Absent from all of these negotiations are the Palestinians themselves, whose fate is being decided without their consultation. And yet as the expectation around an Israeli ground invasion continues to build, there is little sign that anyone in Gaza is rushing to flee. A high-ranking Egyptian government source drew attention to the fact that, up to this point, there has not been an indication of a movement of Palestinians toward the Egyptian border despite the unprecedented Israeli bombardment. “The fact that this has been the reality for the past six days indicates that the Palestinians do not want to leave Gaza,” said the source, who spoke to Mada Masr on Thursday. “They do not want to be forced into another displacement outside of Palestine.”
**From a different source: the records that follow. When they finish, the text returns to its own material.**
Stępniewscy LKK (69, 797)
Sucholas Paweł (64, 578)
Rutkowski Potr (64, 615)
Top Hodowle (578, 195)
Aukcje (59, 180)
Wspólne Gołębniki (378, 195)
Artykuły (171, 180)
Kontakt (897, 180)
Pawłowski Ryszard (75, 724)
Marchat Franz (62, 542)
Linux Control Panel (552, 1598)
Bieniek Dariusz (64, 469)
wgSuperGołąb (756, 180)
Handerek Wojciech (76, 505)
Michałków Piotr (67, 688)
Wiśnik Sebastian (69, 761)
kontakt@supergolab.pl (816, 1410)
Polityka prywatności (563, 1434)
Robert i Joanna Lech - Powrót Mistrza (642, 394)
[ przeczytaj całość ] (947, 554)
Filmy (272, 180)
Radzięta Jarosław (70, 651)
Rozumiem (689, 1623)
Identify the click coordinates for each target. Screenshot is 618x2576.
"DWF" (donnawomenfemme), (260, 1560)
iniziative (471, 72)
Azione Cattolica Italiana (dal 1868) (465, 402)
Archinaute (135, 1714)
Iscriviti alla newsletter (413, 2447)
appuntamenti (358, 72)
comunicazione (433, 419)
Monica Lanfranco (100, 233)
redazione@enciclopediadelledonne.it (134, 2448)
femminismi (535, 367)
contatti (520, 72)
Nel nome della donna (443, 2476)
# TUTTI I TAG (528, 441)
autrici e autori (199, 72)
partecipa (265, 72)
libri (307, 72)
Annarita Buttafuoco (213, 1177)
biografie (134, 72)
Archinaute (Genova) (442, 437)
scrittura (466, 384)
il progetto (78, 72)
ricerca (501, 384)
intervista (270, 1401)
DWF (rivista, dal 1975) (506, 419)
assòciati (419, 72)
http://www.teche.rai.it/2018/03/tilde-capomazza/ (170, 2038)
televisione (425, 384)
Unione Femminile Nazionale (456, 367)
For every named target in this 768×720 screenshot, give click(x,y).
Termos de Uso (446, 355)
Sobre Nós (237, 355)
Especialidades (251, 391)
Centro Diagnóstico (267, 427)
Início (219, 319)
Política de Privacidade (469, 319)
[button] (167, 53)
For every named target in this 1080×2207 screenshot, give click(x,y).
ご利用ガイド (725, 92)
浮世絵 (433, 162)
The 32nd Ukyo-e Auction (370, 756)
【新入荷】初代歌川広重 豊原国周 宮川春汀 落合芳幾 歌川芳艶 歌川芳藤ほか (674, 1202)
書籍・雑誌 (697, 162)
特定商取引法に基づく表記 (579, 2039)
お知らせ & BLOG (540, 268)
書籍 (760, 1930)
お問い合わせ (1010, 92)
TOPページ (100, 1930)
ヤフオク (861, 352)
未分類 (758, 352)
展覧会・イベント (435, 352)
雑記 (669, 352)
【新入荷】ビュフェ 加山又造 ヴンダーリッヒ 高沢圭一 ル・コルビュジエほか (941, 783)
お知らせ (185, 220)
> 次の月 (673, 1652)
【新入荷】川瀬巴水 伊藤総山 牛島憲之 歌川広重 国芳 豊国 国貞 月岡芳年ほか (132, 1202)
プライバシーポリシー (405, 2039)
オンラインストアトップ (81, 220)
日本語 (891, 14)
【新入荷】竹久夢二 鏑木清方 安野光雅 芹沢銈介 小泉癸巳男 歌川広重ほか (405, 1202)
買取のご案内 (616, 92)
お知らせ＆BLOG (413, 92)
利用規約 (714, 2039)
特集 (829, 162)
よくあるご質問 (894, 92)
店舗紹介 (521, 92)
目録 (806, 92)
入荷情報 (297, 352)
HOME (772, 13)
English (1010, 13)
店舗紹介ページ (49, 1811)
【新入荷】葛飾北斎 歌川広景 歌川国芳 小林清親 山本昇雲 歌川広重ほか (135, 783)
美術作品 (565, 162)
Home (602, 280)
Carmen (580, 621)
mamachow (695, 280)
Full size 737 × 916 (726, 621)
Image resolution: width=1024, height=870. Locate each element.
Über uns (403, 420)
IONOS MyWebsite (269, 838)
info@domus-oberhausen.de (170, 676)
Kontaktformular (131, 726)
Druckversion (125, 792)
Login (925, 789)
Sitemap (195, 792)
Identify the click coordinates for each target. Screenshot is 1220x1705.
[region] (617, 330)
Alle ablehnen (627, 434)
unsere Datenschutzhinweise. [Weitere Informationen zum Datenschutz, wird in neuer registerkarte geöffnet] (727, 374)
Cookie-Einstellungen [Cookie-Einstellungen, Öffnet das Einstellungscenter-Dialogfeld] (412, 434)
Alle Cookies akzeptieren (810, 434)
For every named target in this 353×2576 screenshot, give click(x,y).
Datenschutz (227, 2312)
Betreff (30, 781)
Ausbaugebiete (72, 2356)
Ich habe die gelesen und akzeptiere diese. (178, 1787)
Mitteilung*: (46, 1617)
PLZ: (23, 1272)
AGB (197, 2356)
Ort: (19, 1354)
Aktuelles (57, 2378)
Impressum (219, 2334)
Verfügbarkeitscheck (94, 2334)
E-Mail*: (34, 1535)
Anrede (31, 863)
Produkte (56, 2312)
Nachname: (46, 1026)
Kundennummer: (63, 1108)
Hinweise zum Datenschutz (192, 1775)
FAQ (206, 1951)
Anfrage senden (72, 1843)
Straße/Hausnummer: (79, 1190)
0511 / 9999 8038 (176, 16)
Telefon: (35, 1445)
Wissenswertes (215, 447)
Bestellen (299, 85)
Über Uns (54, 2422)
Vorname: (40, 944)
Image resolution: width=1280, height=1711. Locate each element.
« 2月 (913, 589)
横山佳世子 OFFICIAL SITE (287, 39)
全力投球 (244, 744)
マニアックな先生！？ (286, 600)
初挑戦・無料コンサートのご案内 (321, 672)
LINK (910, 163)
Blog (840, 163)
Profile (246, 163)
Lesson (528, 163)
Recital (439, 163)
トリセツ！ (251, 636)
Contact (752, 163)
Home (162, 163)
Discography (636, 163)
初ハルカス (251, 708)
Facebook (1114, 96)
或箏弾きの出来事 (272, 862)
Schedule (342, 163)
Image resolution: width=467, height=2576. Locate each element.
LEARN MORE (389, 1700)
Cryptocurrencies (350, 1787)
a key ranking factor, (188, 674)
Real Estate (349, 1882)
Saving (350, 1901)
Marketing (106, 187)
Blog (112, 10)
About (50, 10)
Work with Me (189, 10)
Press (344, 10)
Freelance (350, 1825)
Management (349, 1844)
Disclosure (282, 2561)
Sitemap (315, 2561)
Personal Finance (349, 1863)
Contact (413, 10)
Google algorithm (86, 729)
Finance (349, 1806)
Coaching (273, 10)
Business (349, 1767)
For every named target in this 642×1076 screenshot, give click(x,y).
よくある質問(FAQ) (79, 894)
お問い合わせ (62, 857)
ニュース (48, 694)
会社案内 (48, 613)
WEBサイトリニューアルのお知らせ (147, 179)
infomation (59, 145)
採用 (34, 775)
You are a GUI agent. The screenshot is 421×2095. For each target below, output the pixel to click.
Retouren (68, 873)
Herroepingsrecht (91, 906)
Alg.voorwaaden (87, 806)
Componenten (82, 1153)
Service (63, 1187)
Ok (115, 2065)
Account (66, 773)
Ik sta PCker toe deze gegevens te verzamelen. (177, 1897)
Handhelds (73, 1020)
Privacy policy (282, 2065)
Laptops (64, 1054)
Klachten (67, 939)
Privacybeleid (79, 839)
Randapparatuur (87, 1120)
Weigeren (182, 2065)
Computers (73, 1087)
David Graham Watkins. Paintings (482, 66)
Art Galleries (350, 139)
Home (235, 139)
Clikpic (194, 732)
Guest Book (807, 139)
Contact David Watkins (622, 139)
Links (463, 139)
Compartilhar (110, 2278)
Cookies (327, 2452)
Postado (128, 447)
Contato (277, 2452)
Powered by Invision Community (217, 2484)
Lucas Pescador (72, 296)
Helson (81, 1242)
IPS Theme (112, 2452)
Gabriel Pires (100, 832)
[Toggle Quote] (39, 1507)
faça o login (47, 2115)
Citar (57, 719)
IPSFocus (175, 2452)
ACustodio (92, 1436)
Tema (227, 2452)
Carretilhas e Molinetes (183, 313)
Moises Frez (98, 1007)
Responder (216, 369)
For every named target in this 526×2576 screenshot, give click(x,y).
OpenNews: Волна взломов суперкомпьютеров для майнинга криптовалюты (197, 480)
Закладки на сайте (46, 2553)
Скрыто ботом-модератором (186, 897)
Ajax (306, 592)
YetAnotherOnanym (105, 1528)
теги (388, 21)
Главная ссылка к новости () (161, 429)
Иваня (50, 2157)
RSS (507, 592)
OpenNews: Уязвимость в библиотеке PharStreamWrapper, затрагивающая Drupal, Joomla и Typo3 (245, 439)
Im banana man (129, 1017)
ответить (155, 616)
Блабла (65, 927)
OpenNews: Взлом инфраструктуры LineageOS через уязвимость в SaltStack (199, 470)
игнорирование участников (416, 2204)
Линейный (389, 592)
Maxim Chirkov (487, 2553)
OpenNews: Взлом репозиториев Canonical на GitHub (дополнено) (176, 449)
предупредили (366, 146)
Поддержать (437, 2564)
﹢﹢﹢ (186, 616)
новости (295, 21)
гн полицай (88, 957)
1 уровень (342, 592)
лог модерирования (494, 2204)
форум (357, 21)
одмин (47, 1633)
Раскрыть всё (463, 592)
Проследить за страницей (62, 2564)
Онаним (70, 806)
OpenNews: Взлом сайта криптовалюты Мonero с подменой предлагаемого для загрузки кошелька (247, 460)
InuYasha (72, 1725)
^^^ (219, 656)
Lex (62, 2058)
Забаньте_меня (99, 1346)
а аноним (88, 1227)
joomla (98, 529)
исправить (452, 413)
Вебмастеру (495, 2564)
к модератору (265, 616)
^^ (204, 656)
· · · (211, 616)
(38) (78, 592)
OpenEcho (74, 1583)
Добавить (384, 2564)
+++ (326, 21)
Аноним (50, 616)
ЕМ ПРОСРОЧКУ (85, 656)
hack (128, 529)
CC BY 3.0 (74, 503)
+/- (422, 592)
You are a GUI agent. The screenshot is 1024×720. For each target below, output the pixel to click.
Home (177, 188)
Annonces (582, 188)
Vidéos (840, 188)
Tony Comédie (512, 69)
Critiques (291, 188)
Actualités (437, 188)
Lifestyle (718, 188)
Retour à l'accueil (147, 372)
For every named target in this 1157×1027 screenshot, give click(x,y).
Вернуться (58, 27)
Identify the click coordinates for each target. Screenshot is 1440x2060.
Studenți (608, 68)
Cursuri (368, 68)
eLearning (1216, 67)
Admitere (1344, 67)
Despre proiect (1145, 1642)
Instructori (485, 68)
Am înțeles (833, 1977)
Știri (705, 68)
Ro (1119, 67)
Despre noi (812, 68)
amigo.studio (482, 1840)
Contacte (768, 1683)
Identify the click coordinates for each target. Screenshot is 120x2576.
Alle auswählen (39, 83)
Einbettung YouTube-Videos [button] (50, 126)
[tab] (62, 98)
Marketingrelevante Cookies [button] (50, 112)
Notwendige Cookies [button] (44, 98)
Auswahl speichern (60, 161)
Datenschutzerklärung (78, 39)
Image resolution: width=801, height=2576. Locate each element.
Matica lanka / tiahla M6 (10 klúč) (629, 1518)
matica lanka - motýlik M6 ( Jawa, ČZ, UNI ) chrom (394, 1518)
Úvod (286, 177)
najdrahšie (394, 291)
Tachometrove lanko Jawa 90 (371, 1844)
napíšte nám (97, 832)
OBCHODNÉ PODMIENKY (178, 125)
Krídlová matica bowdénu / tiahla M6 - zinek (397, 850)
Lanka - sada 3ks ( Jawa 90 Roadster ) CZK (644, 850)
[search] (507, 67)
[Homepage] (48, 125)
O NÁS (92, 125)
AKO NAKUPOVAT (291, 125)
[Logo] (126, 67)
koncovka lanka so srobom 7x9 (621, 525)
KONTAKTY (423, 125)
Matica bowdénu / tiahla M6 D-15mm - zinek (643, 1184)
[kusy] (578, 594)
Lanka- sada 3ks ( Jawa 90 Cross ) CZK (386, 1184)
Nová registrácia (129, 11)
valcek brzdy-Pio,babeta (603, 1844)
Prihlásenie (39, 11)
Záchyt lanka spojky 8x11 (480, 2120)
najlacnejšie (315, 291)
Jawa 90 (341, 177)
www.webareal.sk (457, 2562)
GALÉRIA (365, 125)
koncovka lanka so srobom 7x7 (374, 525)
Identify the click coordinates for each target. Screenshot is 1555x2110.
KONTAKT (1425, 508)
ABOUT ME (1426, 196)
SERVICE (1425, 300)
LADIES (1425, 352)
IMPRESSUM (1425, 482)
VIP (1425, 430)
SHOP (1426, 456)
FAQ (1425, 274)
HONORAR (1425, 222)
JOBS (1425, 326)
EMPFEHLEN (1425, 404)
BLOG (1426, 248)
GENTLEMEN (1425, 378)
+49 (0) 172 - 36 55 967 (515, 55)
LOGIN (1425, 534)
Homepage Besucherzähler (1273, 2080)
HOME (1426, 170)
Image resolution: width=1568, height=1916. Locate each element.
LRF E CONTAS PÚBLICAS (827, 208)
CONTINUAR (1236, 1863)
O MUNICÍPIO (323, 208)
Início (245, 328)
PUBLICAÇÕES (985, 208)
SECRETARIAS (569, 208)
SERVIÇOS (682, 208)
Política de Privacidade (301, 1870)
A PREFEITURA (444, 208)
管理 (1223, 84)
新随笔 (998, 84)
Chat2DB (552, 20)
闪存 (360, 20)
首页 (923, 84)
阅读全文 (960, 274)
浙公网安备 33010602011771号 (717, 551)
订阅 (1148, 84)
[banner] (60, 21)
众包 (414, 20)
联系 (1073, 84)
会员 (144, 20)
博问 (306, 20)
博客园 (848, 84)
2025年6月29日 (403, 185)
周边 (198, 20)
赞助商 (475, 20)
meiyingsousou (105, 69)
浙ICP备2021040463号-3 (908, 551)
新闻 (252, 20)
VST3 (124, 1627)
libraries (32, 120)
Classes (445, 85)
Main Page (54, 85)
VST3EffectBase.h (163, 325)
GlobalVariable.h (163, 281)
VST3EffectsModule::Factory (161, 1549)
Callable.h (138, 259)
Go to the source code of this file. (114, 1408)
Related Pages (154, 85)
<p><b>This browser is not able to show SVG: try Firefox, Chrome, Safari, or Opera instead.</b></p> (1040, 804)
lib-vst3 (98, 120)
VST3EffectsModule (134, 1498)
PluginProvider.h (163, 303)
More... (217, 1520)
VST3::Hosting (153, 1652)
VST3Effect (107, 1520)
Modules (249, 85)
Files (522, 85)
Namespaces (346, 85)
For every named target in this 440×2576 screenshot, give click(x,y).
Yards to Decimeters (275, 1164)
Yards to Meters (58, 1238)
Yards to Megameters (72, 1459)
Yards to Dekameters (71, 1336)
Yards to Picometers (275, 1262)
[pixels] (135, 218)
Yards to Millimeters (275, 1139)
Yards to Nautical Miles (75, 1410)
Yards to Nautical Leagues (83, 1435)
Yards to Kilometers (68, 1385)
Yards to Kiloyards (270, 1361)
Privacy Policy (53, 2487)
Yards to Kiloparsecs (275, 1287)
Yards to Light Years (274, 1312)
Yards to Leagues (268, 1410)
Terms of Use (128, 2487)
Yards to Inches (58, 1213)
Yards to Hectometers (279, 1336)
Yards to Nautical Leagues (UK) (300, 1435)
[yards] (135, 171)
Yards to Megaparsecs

Despite the suffocating Israeli siege, which has escalated in the last week to include a complete halt in the provision of water, food, electricity and fuel supplies from entering the strip, many Palestinians are afraid that they will be deprived of their right to return to Gaza, as has repeatedly happened to those displaced from Palestine over generations.
“The only just humanitarian option is to de-escalate and stop the barbaric military assault on Gaza’s population,” Tareq Baconi, president of the board of Al-Shabaka: The Palestinian Policy Network and author of Hamas Contained: The Rise and Pacification of Palestinian Resistance, tells Mada Masr. “This is no longer about retaliation,” he says. “It is rather Israel’s effort to fulfill long-held plans to expel the Palestinians in Gaza. Suggestions for a humanitarian corridor is nothing more than an endorsement of a second Nakba for Palestinians and is complicity with Israel’s ethnic cleansing aspirations.”